**DIRECTIONS FOR THIS TASK**. In the rows below, change "coordinate pair" to "pair of numbers" and leave everything else as it is.

**DATA LINES**.
● ● ● ● ●

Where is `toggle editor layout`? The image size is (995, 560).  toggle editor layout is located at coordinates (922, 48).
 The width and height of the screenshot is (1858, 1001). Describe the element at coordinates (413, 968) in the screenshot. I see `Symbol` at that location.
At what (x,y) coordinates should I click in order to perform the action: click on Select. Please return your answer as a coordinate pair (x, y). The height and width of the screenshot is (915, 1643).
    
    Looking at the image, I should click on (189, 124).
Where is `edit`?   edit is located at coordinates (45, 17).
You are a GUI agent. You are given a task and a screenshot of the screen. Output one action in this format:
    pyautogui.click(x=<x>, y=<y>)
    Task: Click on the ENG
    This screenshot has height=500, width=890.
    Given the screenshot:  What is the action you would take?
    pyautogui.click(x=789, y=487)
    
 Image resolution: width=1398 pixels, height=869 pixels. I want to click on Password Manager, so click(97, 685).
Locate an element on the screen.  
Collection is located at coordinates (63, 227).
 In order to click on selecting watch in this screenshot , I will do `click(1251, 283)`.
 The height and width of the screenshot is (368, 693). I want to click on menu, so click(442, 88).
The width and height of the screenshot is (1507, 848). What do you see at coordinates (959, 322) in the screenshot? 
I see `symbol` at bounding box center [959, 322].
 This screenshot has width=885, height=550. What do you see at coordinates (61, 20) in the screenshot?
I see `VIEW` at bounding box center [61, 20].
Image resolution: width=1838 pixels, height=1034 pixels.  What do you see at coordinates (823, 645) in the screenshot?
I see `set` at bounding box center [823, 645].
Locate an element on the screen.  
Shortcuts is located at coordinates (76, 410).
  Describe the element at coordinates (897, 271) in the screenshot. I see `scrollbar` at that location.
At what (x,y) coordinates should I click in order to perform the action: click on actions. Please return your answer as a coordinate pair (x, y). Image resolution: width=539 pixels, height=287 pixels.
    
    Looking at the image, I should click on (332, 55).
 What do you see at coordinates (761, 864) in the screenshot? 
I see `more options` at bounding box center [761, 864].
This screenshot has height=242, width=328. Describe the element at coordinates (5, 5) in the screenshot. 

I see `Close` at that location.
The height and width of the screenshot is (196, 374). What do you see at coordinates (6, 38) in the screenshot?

● ● ● ● ●

**SOLUTION FOR THIS EXERCISE**.
Where is `toggle editor layout`? The image size is (995, 560).  toggle editor layout is located at coordinates (922, 48).
 The width and height of the screenshot is (1858, 1001). Describe the element at coordinates (413, 968) in the screenshot. I see `Symbol` at that location.
At what (x,y) coordinates should I click in order to perform the action: click on Select. Please return your answer as a pair of numbers (x, y). The height and width of the screenshot is (915, 1643).
    
    Looking at the image, I should click on (189, 124).
Where is `edit`?   edit is located at coordinates (45, 17).
You are a GUI agent. You are given a task and a screenshot of the screen. Output one action in this format:
    pyautogui.click(x=<x>, y=<y>)
    Task: Click on the ENG
    This screenshot has height=500, width=890.
    Given the screenshot:  What is the action you would take?
    pyautogui.click(x=789, y=487)
    
 Image resolution: width=1398 pixels, height=869 pixels. I want to click on Password Manager, so click(97, 685).
Locate an element on the screen.  
Collection is located at coordinates (63, 227).
 In order to click on selecting watch in this screenshot , I will do `click(1251, 283)`.
 The height and width of the screenshot is (368, 693). I want to click on menu, so click(442, 88).
The width and height of the screenshot is (1507, 848). What do you see at coordinates (959, 322) in the screenshot? 
I see `symbol` at bounding box center [959, 322].
 This screenshot has width=885, height=550. What do you see at coordinates (61, 20) in the screenshot?
I see `VIEW` at bounding box center [61, 20].
Image resolution: width=1838 pixels, height=1034 pixels.  What do you see at coordinates (823, 645) in the screenshot?
I see `set` at bounding box center [823, 645].
Locate an element on the screen.  
Shortcuts is located at coordinates (76, 410).
  Describe the element at coordinates (897, 271) in the screenshot. I see `scrollbar` at that location.
At what (x,y) coordinates should I click in order to perform the action: click on actions. Please return your answer as a pair of numbers (x, y). Image resolution: width=539 pixels, height=287 pixels.
    
    Looking at the image, I should click on (332, 55).
 What do you see at coordinates (761, 864) in the screenshot? 
I see `more options` at bounding box center [761, 864].
This screenshot has height=242, width=328. Describe the element at coordinates (5, 5) in the screenshot. 

I see `Close` at that location.
The height and width of the screenshot is (196, 374). What do you see at coordinates (6, 38) in the screenshot?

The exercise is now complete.